Can’t help feeling a take on the current stalemate is being missed.

(I’m a strong remainer, and see continuing with #Brexit as a damage-limitation / opportunity-maximisation exercise. Referenda? Don’t get me started. But rather than be that bystander wanting to start from somewhere else, surely the best route out of this mess is obvious:)

That is, obviously we have no real knowledge of the actual quality of negotiation dialogues between UK and EU teams, it would be mad to expect the public reporting to reflect to reality or totality of what’s going on – that’s the nature of any negotiation.

The question of whose court the ball is in is irrelevant too, as is the idea that “no deal” is some take-it-or-leave-it walk-away option. So, how about this:

Whatever the content of the proposals (offers) we’ve made so far to the EU, there will ALWAYS be the devil in more detail not yet tabled explicitly. All we need to know is if the EU rejects or disagrees with anything – at the level of detail – we’ve so far proposed. “No comment” is no disagreement; “Ah, but what about detail xyz” is no disagreement. The ball is always in our court unless we receive counter proposals.

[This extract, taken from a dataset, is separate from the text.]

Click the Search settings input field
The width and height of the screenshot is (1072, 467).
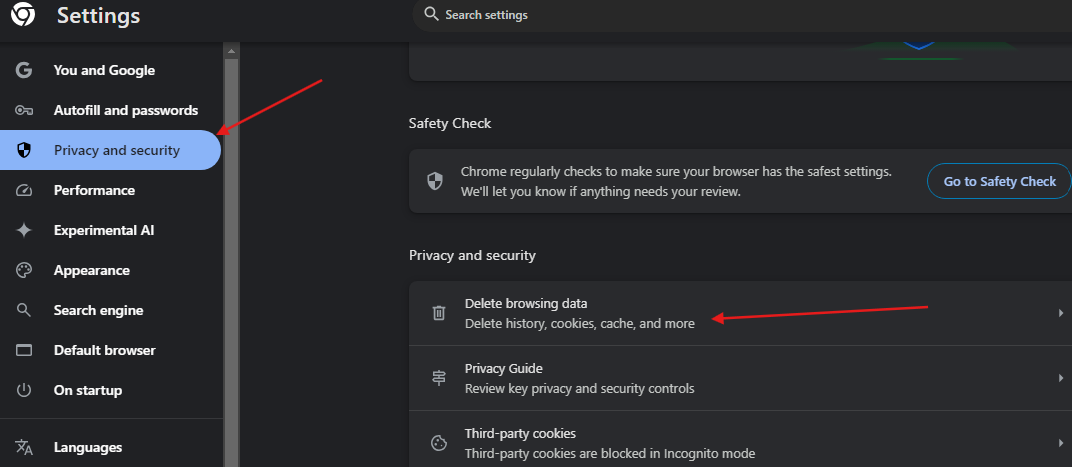(x=742, y=15)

Pretty sure all the existing agreements we need to honour or change – content and financial – will be the problem of many separate UK institutions and organisations, not just central government and its ministries. That’s where the detail will be resolved. The less detail agreed by the central UK team the better surely? Even the legal standards and court-jurisdiction stuff.

Obviously – as I’ve said since Cameron first announced the mad idea – the whole thing has always been a waste of time and effort and risk to good-will and good-order, but the worst use of that effort would be to have a central team attempt to commit to badly negotiated details on a 52/48 mandate.